:: Exercise materials

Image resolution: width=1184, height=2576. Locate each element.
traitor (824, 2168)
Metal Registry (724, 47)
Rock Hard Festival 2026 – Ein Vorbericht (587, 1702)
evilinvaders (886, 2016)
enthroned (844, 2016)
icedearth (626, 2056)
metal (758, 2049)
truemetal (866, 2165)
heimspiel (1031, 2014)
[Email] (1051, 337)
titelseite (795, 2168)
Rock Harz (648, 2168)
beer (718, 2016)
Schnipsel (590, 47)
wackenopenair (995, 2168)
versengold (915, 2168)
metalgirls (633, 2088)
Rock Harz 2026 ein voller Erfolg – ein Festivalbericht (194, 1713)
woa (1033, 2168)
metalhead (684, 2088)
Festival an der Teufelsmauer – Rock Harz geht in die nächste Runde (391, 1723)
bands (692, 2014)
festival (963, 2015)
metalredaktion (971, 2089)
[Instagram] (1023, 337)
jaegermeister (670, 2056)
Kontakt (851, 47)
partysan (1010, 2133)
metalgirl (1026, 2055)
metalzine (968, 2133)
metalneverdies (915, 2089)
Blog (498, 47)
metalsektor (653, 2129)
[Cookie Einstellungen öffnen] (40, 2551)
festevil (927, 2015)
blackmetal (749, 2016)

::::

**Prompt**
Only the lines holding the word "Harz" belong in the answer; copy them from the listing above.

**Finished task**
Rock Harz (648, 2168)
Rock Harz 2026 ein voller Erfolg – ein Festivalbericht (194, 1713)
Festival an der Teufelsmauer – Rock Harz geht in die nächste Runde (391, 1723)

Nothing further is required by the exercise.